Problem to solve: Retype the records word for word, starting at the line that contains "Image resolution: width=1500" and ending at the line that contains "Viewport: 1270px width, 952px height.", with both of those lines included.

Exercise inputs:
#####

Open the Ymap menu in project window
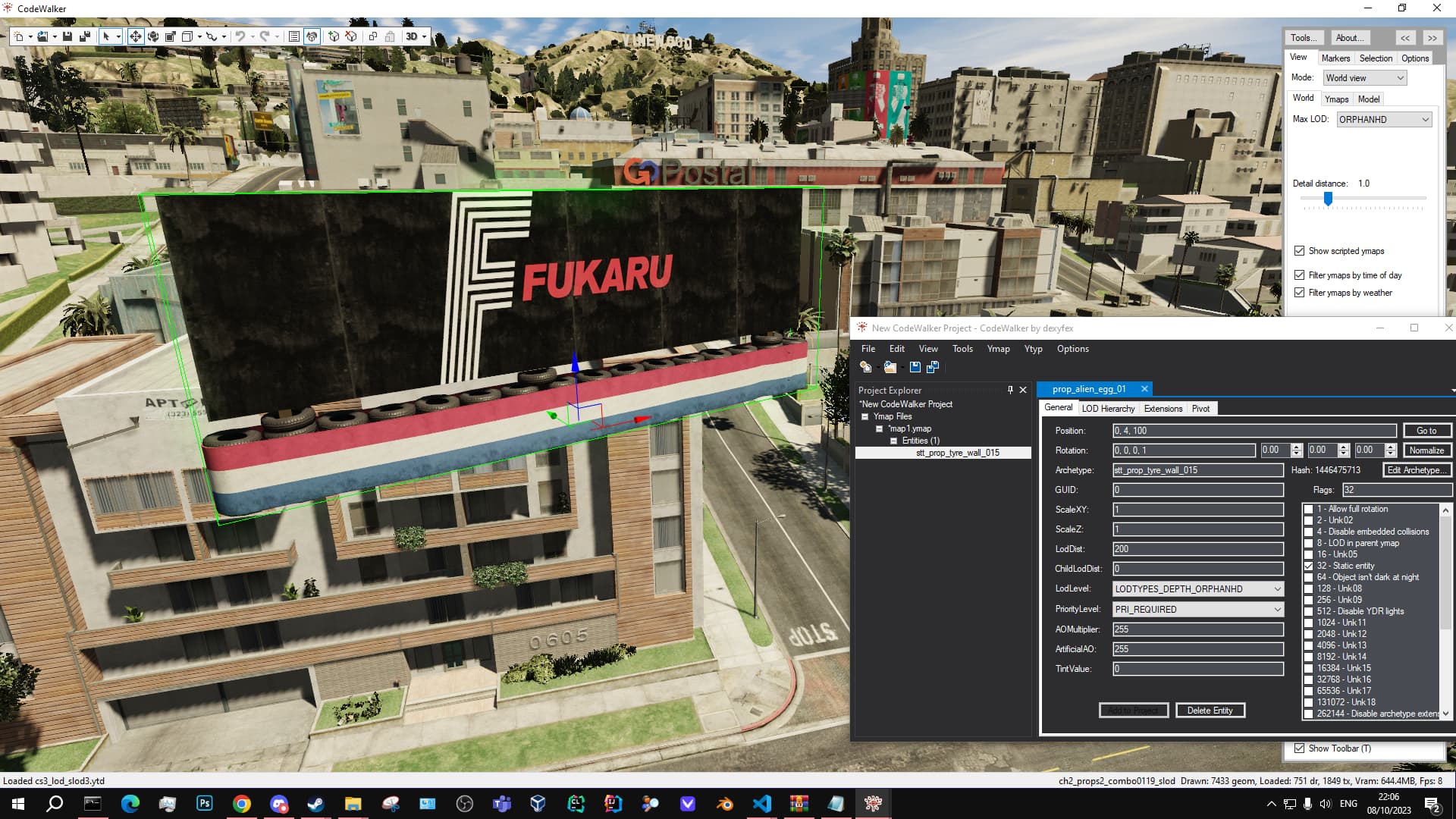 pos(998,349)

#####

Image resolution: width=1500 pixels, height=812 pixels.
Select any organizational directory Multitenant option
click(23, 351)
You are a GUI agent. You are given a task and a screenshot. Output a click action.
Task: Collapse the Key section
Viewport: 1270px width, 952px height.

#####

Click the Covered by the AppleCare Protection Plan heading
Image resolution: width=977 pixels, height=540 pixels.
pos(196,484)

#####

Solution for this task:
Image resolution: width=1500 pixels, height=812 pixels.
Select any organizational directory Multitenant option
click(23, 351)
You are a GUI agent. You are given a task and a screenshot. Output a click action.
Task: Collapse the Key section
Viewport: 1270px width, 952px height.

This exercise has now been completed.